Après avoir monté mon premier col au Texas, j’atteins un plateau que je vais traverser tout droit, plein ouest sur 200 km ! Ce sont les « mid-plains » : quelques éoliennes et beaucoup trop de cultures intensives. Partout ces champs en disque, formés par l’aspersion-fertilisatrice d’immenses portiques à roulettes. Nous sommes en mars mais déjà la sécheresse se fait sentir. Ici, tout ne pousse que par la magique aspersion. On fertilise aussi par avions, tant qu’à faire…



Il y a d’anciens champs de maïs mais la plupart sont des champs d’herbes plantées. Je comprends au fur et à mesure que l’on plante de l’herbe pour nourrir le bétail. A l’horizon on ne voit pas de clochers mais les silos : des usines à stocker le grain, souvent directement reliées à la voie ferrée.
Après une longue journée et de façon violente, je découvre, après Hart, à quoi ressemble l’élevage intensif de vaches aux USA. Une usine. Des tonnes d’ensilage sur des centaines de mètres, puis des enclos où s’entassent des milliers de vaches. Elles mangent en passant la tête à travers les grilles un mélange de maïs, d’ensilage et de soja sans doute…

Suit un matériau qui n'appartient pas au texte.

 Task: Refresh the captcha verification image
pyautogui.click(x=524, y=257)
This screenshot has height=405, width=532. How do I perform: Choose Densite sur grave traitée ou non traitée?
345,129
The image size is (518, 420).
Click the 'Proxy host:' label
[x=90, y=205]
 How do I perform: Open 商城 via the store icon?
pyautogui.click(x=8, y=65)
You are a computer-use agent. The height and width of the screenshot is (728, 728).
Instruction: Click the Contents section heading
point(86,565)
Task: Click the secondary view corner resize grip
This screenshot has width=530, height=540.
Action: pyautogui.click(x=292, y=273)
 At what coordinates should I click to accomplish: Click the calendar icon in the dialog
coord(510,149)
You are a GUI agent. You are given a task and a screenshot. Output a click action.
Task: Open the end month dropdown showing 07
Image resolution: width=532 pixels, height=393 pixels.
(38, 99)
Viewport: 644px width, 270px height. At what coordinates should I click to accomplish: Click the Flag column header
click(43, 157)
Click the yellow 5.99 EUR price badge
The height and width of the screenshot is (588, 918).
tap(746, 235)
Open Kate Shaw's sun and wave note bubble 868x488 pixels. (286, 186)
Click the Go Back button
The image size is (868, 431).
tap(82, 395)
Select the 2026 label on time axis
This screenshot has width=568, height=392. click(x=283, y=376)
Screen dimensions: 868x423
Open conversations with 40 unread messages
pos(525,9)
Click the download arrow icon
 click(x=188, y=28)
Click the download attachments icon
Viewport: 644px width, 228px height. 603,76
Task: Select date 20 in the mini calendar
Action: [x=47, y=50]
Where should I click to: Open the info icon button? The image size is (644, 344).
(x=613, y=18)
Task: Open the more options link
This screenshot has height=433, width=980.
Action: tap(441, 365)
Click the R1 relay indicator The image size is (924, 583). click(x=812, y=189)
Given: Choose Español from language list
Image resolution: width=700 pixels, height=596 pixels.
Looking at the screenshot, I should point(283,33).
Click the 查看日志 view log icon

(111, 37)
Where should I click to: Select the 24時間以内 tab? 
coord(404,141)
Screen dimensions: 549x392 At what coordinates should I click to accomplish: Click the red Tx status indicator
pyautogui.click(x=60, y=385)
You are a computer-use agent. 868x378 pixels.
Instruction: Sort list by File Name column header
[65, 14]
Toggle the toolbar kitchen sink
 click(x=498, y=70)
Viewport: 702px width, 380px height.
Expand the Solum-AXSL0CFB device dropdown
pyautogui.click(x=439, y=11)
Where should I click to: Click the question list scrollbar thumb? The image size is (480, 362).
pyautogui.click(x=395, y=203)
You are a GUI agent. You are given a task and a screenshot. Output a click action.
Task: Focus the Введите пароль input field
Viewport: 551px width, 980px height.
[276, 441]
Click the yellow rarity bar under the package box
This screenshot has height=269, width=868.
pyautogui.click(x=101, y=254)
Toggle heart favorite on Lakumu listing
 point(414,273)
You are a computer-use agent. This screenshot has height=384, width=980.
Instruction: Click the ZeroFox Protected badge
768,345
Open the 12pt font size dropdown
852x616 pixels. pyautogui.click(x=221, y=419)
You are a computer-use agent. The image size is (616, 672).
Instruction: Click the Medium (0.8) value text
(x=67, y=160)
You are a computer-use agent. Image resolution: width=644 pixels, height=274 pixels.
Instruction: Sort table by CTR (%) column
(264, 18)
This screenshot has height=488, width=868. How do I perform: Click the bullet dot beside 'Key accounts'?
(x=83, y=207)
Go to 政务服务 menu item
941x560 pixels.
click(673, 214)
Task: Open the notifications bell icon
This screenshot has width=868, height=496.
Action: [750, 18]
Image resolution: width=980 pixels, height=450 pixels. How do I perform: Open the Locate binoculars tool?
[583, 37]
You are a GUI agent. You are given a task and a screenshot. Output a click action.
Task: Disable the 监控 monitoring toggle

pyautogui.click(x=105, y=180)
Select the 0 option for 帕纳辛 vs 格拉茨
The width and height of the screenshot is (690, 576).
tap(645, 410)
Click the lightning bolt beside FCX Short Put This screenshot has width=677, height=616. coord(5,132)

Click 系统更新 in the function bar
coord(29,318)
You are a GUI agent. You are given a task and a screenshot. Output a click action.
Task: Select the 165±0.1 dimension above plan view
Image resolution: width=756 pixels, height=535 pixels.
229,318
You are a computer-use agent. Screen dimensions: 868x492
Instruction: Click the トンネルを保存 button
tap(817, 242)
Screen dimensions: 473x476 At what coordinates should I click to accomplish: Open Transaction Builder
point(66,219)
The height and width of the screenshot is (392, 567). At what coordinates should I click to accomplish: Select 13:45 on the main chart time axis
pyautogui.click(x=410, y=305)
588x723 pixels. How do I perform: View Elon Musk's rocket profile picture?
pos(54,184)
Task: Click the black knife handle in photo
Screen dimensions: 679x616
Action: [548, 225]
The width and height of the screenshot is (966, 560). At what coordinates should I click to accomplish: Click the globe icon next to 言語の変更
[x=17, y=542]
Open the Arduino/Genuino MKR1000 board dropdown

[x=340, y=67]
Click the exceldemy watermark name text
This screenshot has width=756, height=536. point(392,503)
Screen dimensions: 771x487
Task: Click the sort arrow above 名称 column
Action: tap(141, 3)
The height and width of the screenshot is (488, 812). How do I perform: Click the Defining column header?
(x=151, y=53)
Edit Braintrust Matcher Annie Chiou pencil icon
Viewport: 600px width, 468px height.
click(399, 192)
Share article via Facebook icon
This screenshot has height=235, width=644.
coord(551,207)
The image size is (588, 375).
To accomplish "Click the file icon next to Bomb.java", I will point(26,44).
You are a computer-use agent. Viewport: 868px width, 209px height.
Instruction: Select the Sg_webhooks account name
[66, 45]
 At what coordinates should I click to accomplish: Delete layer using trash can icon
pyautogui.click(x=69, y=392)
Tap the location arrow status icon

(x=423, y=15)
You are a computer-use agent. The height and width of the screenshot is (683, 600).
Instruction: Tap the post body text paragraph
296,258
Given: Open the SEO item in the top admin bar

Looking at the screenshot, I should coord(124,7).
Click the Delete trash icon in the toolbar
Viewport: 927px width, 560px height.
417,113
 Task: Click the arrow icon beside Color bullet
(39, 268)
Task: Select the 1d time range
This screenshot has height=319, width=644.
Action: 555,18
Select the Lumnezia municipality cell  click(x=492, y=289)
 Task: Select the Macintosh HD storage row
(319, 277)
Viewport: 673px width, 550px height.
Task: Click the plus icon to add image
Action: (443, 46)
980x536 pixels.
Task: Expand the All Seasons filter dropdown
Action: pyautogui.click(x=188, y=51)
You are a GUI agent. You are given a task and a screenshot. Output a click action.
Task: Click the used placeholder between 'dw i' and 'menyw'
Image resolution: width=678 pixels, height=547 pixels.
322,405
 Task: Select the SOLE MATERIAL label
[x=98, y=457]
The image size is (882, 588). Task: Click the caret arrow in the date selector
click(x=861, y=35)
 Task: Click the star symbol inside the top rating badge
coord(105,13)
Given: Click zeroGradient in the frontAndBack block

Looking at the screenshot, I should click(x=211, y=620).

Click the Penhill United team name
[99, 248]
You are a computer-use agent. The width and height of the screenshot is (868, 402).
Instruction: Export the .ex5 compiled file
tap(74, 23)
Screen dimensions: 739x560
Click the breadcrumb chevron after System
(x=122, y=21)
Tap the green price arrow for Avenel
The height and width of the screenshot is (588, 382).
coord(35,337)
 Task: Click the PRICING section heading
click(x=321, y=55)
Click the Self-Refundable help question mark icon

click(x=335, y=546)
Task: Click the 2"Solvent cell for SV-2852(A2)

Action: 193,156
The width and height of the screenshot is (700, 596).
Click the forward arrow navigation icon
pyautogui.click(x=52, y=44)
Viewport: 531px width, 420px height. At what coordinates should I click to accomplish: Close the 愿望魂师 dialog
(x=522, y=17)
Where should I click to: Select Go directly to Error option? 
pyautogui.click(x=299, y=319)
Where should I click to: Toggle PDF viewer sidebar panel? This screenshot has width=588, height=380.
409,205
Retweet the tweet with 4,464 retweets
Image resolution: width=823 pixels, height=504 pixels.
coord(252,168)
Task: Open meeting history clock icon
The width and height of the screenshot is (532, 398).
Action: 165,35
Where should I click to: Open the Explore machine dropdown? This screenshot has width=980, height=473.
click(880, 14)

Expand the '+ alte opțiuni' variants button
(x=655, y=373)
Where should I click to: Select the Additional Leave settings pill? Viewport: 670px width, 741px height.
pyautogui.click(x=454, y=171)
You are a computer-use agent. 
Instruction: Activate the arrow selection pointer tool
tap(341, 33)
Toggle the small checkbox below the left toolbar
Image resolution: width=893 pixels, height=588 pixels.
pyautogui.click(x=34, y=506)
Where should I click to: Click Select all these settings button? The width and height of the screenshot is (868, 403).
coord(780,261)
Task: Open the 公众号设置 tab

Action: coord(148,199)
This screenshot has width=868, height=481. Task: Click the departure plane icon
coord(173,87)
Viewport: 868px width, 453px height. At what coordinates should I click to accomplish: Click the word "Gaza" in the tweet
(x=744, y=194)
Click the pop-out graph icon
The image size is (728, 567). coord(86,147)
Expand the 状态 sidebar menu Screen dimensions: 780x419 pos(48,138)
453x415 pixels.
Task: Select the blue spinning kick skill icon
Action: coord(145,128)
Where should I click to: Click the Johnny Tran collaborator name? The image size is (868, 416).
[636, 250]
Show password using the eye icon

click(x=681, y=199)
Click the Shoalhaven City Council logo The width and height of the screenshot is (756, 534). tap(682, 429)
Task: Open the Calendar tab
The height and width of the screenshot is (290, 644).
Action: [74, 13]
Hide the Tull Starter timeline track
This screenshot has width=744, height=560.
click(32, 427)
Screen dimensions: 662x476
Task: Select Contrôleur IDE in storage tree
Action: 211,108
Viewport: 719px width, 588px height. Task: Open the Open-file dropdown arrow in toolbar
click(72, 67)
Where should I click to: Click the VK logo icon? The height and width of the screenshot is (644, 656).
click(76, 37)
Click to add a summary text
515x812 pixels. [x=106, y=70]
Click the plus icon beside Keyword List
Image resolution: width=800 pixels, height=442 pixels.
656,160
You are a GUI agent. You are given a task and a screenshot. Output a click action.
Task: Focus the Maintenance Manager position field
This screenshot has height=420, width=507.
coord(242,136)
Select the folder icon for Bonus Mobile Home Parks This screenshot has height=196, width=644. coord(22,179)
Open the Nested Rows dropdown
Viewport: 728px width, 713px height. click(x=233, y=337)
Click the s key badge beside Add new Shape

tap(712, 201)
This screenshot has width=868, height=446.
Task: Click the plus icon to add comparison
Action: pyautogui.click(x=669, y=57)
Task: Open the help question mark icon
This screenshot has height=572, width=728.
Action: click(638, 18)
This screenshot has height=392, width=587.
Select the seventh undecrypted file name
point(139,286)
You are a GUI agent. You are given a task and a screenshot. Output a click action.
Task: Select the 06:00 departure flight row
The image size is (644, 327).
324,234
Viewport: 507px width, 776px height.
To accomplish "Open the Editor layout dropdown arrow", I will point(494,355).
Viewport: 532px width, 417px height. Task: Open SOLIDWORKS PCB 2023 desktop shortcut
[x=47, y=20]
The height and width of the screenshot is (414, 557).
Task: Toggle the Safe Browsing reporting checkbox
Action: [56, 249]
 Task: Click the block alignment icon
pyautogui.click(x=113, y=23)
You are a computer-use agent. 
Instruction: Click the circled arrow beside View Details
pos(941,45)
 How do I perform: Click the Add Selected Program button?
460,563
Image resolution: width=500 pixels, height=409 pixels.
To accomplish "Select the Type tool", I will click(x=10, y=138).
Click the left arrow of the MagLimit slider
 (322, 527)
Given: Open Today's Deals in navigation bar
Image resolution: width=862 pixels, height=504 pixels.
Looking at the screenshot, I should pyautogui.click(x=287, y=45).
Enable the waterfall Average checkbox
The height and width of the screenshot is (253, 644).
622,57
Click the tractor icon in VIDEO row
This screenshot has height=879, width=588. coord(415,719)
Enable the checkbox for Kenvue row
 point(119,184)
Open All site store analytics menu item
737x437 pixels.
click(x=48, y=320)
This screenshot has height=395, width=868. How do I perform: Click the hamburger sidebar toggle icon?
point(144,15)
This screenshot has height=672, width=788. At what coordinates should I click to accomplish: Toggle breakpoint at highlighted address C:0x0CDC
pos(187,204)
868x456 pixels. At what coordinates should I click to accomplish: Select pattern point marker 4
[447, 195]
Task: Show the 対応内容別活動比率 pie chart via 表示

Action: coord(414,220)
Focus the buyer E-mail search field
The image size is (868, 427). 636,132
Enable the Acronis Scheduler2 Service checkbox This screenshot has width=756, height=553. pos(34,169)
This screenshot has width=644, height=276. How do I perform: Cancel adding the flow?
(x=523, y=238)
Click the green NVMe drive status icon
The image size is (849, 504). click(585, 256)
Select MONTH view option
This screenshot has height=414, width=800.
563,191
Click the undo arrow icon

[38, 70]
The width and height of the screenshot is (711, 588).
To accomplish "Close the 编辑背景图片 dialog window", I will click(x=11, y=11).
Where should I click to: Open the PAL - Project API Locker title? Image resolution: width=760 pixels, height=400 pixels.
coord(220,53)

A mon passage, les vaches accouraient et me regardaient fixement. Des dizaines d’yeux tristes mais étonnés. C’est pestilentiel, la concentration des bêtes et leurs excréments ont rendu impossible toute autre vie, leur souffrance n’est pas qu’imaginaire. Je pensais à l’idée développée par Emmanuel Levinas du Visage qui est la présence par laquelle Autrui me révèle sa vulnérabilité, ce qui suscite en moi l’obligation morale. Les vaches incarnaient le Visage ce soir. Je me sentais à la fois impuissant et lâche. En colère aussi contre l’imagination perverse des producteurs de viande. Quelques ouvriers vivaient sur place, dans la poussière et les effluves nauséabondes. Bien entendu, cette affaire ne tourne que parce que des ouvriers exploités ont trouvé là de quoi satisfaire leurs besoins. L’absurdité écosystémique et la maltraitance odieuse des bêtes se doublent de l’exploitation des hommes pour enrichir quelques propriétaires à l’écart des nuisances.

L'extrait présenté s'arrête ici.